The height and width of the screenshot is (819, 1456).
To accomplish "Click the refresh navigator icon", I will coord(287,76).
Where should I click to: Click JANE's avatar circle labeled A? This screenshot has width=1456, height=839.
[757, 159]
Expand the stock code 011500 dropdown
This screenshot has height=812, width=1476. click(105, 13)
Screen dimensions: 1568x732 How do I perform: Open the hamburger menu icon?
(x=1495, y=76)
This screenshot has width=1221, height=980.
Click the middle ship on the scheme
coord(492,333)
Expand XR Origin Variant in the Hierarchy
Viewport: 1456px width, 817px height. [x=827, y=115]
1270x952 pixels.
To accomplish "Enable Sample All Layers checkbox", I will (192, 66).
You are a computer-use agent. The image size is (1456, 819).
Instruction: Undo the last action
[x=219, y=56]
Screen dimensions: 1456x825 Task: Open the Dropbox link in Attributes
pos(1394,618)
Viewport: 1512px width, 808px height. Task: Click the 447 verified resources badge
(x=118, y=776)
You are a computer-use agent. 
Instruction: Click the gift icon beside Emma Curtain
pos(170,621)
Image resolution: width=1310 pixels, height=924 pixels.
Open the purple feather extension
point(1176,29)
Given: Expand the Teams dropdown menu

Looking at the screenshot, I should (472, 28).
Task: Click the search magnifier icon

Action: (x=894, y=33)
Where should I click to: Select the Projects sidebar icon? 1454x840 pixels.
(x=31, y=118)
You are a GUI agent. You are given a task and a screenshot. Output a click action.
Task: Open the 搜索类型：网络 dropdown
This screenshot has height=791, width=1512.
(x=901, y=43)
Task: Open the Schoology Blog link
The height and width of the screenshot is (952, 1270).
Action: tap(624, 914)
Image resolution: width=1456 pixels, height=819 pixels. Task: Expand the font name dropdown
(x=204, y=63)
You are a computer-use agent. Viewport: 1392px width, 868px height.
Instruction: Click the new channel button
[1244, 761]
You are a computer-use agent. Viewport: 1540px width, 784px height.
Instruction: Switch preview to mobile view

Exercise
Within the listing above, tally the lines holding the word "computer". Give the tally only.

Solution to this problem
4